Exercise: The entries below hold a line with "You are a computer-use agent. Viewport: 497px" and a line with "Given: Open Help for this dialog". Return those lines and all that lie between them, exactly and only.
_ _ _ _ _
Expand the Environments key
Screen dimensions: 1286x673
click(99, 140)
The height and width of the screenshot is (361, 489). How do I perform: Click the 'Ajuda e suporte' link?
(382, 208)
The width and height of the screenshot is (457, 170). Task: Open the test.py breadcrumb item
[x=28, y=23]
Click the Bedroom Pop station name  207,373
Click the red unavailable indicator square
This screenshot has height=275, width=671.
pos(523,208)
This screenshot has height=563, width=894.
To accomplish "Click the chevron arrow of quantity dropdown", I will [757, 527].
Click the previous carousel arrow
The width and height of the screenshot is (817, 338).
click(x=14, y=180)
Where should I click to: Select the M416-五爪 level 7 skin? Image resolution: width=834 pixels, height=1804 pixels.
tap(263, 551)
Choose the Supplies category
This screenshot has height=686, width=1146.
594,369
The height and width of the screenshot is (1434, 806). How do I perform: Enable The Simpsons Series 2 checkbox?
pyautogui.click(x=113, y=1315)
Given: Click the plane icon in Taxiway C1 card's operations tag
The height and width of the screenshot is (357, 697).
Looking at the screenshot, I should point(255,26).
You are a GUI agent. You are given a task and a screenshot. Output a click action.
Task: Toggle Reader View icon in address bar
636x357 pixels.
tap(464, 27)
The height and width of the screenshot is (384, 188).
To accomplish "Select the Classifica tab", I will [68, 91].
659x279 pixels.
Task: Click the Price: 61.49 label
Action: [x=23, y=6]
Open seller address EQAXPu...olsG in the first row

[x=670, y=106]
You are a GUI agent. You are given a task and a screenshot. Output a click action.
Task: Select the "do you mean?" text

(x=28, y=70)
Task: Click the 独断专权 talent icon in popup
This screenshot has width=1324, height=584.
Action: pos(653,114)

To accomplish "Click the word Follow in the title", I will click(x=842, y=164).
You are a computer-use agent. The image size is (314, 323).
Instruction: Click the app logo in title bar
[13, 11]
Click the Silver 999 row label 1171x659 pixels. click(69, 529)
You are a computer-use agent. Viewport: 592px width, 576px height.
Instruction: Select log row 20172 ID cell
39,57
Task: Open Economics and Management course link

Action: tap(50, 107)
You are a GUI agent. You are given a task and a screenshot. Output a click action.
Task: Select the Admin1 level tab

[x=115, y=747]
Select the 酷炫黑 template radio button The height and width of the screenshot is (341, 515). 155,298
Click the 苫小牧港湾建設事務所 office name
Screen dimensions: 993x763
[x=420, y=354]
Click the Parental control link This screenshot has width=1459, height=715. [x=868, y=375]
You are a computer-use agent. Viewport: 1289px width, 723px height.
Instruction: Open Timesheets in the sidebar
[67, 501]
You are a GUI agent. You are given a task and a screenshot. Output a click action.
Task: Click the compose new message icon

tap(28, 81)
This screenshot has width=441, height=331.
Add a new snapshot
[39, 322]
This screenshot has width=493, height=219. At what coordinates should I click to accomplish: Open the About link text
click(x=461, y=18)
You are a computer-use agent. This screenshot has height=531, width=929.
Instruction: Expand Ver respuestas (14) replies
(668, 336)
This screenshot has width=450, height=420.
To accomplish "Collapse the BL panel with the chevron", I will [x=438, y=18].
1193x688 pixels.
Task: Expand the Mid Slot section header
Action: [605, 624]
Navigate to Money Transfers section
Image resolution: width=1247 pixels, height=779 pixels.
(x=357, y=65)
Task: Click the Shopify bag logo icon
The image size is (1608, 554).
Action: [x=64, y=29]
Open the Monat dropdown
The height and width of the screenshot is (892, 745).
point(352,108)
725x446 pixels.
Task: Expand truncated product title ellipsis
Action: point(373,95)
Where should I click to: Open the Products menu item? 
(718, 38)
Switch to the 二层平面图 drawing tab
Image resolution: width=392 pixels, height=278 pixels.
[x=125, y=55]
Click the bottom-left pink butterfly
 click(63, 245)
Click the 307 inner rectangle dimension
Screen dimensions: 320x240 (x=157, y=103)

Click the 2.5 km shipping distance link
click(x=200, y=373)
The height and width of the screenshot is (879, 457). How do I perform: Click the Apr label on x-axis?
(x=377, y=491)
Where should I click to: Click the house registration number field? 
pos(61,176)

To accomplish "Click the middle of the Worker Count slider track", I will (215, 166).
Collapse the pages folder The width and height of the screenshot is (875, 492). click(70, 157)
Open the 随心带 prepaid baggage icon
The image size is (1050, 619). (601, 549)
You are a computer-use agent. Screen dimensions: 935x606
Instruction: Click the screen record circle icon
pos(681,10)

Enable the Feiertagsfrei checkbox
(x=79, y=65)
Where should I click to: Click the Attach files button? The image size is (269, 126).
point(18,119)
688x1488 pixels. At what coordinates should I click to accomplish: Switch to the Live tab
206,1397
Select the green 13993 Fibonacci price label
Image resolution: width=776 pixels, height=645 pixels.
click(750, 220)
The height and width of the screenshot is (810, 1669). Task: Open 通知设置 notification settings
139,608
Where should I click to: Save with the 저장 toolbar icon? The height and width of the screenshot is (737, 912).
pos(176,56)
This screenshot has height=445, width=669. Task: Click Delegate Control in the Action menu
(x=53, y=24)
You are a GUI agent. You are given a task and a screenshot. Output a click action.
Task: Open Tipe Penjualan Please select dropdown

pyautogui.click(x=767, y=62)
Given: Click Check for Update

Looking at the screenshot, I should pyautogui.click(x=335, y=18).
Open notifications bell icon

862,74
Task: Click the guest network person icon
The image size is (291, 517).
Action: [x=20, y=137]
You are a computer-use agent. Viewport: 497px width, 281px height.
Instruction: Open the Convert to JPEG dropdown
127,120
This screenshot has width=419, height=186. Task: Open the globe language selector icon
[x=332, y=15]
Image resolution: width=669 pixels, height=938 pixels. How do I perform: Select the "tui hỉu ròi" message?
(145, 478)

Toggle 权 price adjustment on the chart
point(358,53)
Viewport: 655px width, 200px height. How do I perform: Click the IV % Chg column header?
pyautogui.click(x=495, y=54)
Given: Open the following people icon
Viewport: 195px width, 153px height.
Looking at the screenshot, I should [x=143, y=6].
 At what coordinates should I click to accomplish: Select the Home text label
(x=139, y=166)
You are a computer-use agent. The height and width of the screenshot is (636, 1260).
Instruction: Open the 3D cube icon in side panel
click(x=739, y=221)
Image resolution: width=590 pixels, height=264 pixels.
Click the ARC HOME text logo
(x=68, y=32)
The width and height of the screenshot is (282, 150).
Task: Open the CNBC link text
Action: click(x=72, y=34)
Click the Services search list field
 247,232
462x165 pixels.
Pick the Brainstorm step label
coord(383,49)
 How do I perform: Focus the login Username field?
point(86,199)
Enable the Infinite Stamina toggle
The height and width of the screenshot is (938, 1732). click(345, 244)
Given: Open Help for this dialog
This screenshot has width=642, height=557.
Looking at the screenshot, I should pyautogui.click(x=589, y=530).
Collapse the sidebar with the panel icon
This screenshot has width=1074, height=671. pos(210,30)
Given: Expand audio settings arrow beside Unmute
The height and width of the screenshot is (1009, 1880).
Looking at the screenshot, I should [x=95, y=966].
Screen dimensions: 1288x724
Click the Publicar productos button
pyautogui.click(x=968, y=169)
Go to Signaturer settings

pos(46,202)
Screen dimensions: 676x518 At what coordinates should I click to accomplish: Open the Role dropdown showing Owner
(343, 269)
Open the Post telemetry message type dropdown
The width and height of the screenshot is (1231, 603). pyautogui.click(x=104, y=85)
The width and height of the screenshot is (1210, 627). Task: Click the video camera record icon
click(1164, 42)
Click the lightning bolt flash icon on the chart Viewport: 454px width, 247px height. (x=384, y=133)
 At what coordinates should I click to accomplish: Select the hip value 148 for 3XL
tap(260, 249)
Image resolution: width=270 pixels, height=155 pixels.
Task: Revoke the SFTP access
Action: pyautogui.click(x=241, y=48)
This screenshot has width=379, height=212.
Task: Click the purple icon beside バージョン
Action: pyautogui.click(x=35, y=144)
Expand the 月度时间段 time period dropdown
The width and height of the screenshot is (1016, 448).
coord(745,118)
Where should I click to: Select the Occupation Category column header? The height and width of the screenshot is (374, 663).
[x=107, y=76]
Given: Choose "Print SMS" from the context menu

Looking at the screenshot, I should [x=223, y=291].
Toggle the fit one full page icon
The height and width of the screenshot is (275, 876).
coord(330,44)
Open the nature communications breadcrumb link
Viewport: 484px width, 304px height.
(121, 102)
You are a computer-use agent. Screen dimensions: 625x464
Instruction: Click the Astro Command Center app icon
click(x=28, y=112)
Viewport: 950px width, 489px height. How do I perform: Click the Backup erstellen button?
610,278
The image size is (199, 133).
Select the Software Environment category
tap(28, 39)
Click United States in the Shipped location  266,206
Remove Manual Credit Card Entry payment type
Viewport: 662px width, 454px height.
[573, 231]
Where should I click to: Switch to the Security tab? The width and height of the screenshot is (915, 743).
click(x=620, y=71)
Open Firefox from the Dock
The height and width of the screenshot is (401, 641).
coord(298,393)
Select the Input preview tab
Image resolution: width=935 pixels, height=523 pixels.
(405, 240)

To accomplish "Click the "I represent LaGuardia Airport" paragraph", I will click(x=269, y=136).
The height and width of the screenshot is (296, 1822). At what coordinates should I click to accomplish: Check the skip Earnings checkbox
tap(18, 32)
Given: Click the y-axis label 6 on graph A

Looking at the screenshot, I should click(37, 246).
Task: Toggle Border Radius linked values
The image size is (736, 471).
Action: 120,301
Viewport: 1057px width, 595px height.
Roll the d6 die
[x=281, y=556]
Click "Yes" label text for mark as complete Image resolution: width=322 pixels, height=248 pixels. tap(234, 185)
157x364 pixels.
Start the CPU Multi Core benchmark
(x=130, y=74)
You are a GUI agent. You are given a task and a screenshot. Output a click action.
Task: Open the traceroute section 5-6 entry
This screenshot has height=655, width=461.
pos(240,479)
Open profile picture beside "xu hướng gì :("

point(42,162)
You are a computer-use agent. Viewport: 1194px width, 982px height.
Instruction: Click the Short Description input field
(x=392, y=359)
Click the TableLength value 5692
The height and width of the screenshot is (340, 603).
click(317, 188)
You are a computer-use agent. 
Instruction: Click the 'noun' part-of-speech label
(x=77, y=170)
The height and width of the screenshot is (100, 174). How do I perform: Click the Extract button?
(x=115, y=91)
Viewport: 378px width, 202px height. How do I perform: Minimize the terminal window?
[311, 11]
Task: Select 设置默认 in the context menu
_ _ _ _ _
Your response:
You are a computer-use agent. Viewport: 497px width, 281px height.
Instruction: Open the Convert to JPEG dropdown
127,120
This screenshot has width=419, height=186. Task: Open the globe language selector icon
[x=332, y=15]
Image resolution: width=669 pixels, height=938 pixels. How do I perform: Select the "tui hỉu ròi" message?
(145, 478)

Toggle 权 price adjustment on the chart
point(358,53)
Viewport: 655px width, 200px height. How do I perform: Click the IV % Chg column header?
pyautogui.click(x=495, y=54)
Given: Open the following people icon
Viewport: 195px width, 153px height.
Looking at the screenshot, I should [x=143, y=6].
 At what coordinates should I click to accomplish: Select the Home text label
(x=139, y=166)
You are a computer-use agent. The height and width of the screenshot is (636, 1260).
Instruction: Open the 3D cube icon in side panel
click(x=739, y=221)
Image resolution: width=590 pixels, height=264 pixels.
Click the ARC HOME text logo
(x=68, y=32)
The width and height of the screenshot is (282, 150).
Task: Open the CNBC link text
Action: click(x=72, y=34)
Click the Services search list field
 247,232
462x165 pixels.
Pick the Brainstorm step label
coord(383,49)
 How do I perform: Focus the login Username field?
point(86,199)
Enable the Infinite Stamina toggle
The height and width of the screenshot is (938, 1732). click(345, 244)
Given: Open Help for this dialog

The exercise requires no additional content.